Machine learning is many times faster than humans at finding patterns, yet the task of validating these as ``meaningful'' is still left to the human expert or to further experiment. In this talk I will present three instances in which geometric knowledge is used to augment unsupervised learning with data driven validation.

In the case of clustering, I will demonstrate a new method to guarantee that a clustering is approximately correct, without requiring knowledge about the data distribution. This framework is similar to PAC bounds in supervised learning; unlike PAC bounds, the bounds for clustering can be calculated exactly and can be of direct practical utility.

In manifold learning, I will present implementable solutions to the following well known problems. When the output of embedding algorithms distorts distances, and other geometric properties of the data, we introduce a statistically grounded method to estimate and then cancel out the distortions, thus effectively preserving the distances in the original data. This method is based on the notion of augmenting the algorithm output with a Riemannian metric, i.e. with the information that allows it to reconstruct the original geometry.
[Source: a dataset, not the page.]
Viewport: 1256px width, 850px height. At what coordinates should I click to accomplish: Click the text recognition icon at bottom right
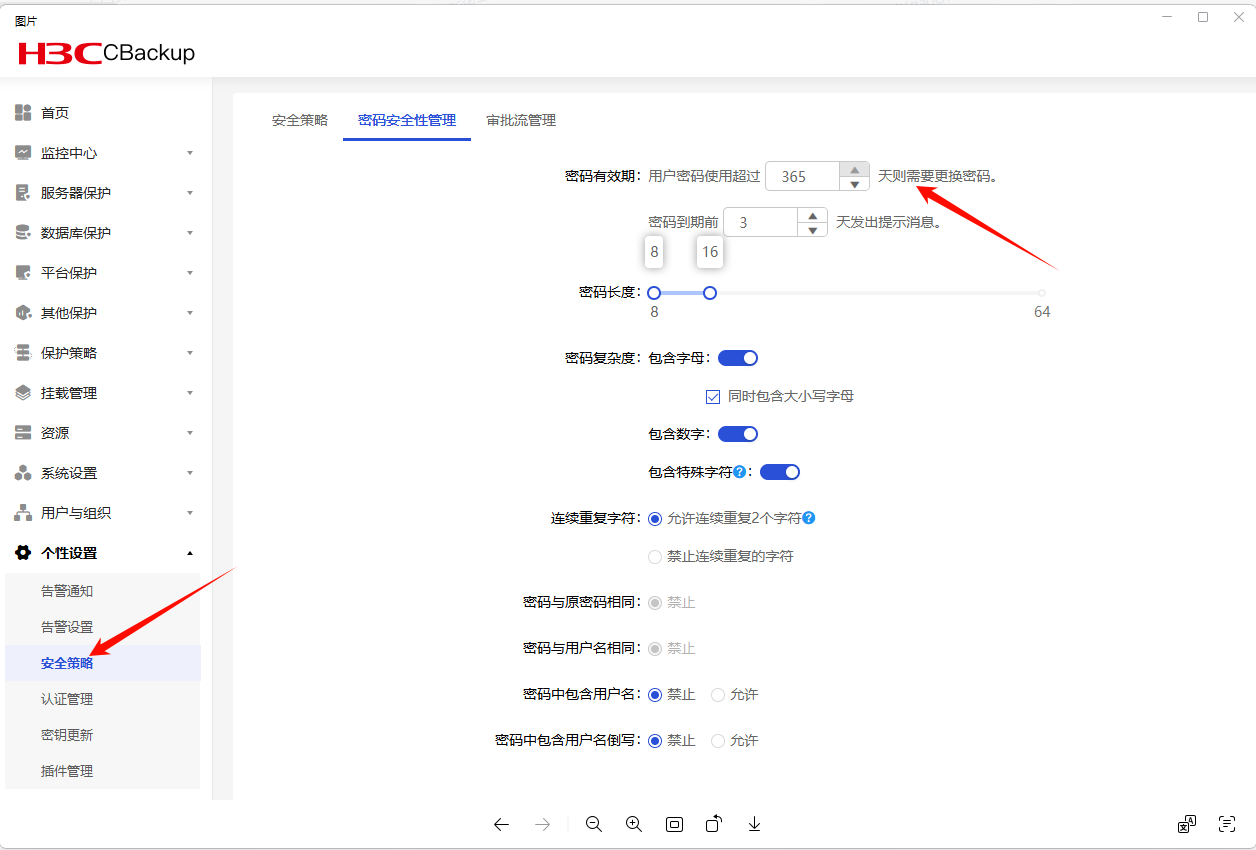(1227, 824)
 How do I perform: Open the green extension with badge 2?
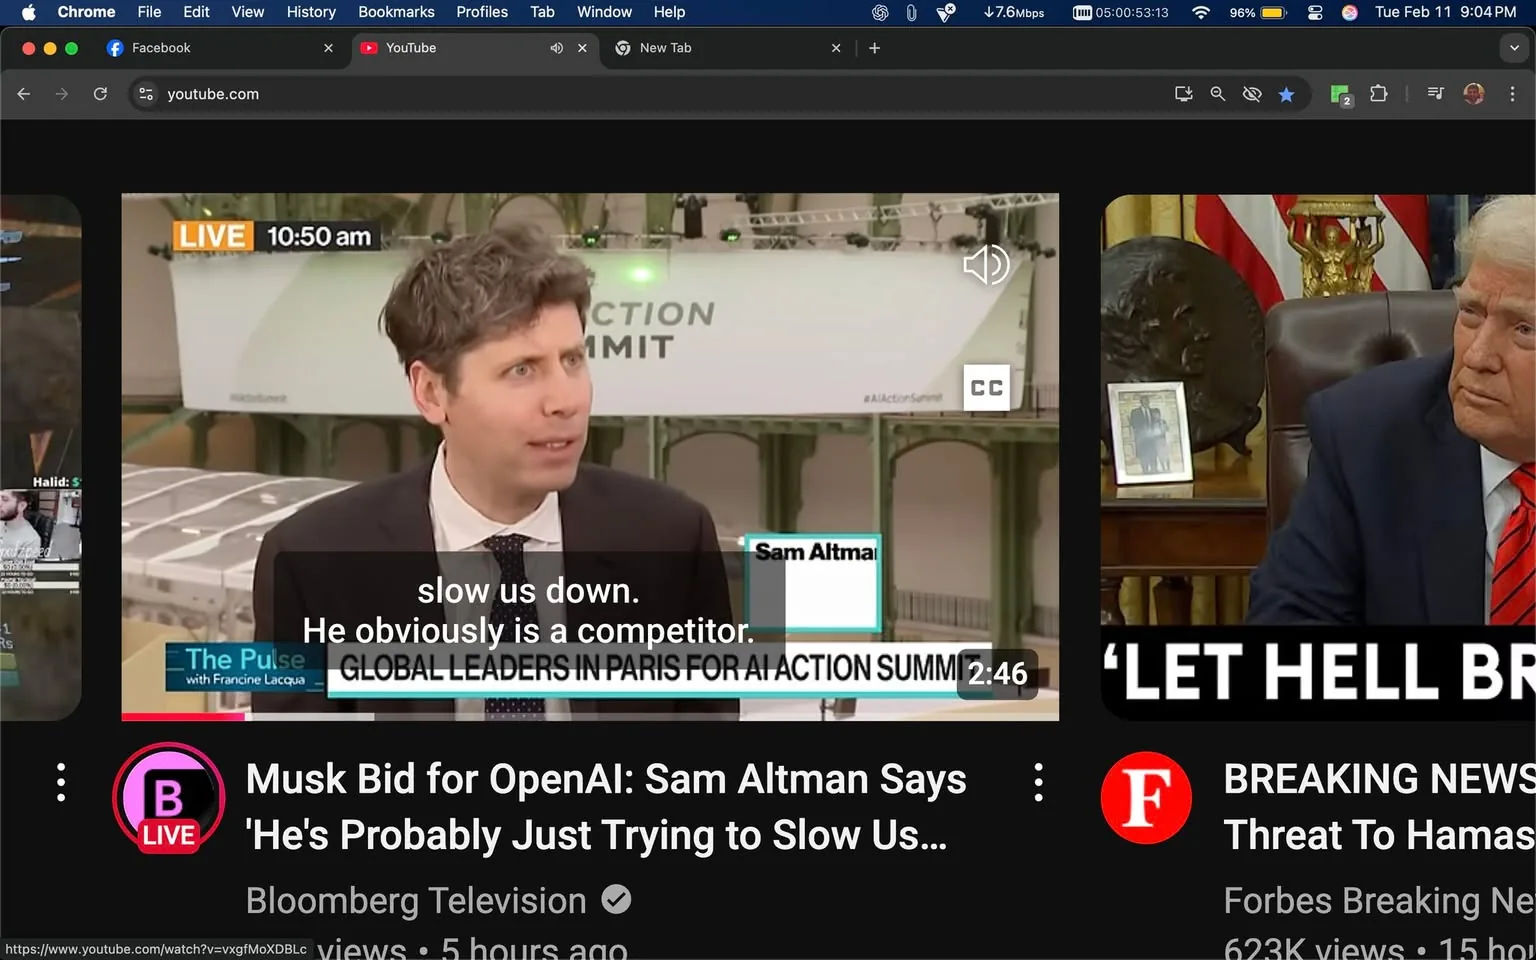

The embedding coordintes obtained by dimension reduction are often identified, by visual inspection, with interpretable properties of the data. The third and last part of the talk will describe a method to semi-automate this process. The human expert provides a dictionary of meaningful functions, and our algorithm selects a subset of these that can parametrize a manifold via an arbitrary smooth non-linear transformation.

Joint work with Dominique Perrault-Joncas, James McQueen, Yu-chia Chen, Samson Koelle, Hanyu Zhang

Presentation (PDF File)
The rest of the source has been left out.